Nijat Ayvaz - And Olsun Ki…

Nijat Ayvaz

And Olsun Ki…

Nijat Ayvaz

23 Nisan 1933 yılında Dr. Reşit Galip’in yazdığı “Öğrenci Andı” o gün bugündür Türk öğrencilerine okullarda okutulurdu.

Andımız, soğuk savaş günlerini hatırlattığı için hükümet tarafından kaldırıldı.

(Aynı hükümet, son bir yıldır dost ve komşumuz Suriye için savaş naraları atmaktadır oysa.)

Andımızı kaldıranlar da okudular yıllarca bunu.

İçlerindeki “Ata nefreti” belki de andımızda anlatılanları anlamalarını engelledi.

Ana babaları, onları geçmişin nefretleri ile büyüttüler belki de bu ant içmiş ama büyüyünce inkâr etmiş o günün çocuklarını.

İlkokula atılan ilk adımım ne zorlu olduğundan haberdar bile değildi bugün andımızı kaldıranlar. Kısaca anlatayım.

Ürkek ürkek yerimde ağlak halimle ‘annemi isterim’ feryatlarım yankılanıyordu sınıfta.

Ağlayarak başladım okula…

İlk bir hafta, hayatımın en zorlu bir haftasıydı şimdilerde hatırlamadığım.

İlk kalemi tutup, fişlerden tekrarladığım okuma çalışmalarımın zorluklarından bahsetmiyorum bile.

Hele de düz çizgi çizebilmek, meğer ne zormuş.

O günlerde anlamlandıramadığım bir tekrar, her gün okul öncesi okunur dururdu.

Üst sınıflardan bir öğrenci yüksekçe bir yere çıkar:

Türk’üm, doğruyum, çalışkanım…

Çocuk halimle anlamakta zorlandığım bir metin tekrar tekrar okutuluyordu.

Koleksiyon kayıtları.
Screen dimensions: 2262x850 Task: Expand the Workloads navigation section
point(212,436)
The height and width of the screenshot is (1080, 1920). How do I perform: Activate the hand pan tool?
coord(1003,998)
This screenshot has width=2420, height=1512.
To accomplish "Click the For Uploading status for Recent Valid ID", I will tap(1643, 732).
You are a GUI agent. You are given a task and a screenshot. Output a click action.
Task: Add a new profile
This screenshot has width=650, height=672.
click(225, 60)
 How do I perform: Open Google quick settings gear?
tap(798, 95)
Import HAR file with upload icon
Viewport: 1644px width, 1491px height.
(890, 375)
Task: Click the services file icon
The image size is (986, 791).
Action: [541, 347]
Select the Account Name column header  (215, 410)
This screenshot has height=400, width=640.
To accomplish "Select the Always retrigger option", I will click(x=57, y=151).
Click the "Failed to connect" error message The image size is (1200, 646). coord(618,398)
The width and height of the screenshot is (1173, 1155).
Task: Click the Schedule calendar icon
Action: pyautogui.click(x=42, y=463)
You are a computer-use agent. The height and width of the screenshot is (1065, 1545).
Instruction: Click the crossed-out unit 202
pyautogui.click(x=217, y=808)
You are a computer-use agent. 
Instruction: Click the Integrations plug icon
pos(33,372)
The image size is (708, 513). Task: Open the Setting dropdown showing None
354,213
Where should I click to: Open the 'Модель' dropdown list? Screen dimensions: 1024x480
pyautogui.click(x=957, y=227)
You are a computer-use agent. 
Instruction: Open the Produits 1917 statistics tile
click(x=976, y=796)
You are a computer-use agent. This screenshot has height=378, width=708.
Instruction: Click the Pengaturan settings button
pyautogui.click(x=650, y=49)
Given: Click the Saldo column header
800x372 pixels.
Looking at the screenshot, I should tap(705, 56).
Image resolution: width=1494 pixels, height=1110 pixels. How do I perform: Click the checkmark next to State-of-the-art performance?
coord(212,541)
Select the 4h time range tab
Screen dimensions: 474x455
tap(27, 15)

Yapılacaklar.
a. Metne göre aşağıdaki soruların yanıtları nedir?
(i) “Öğrenci Andı”nı kim yazdı?
(ii) Hükümet andı hangi gerekçeyle kaldırdı?
(iii) Her gün okul öncesi okunan tekrarı okumak için kim, nereye çıkardı?
b. Metindeki “Andımızı kaldıranlar da okudular yıllarca bunu.” cümlesi İngilizceye nasıl çevrilir?
Bu satırlar başka bir kaynaktan alınmıştır.

Yanıtlar.
a.
(i) Dr. Reşit Galip
(ii) Soğuk savaş günlerini hatırlattığı için
(iii) Üst sınıflardan bir öğrenci, yüksekçe bir yere çıkardı.

b. Those who abolished our oath also recited it for years.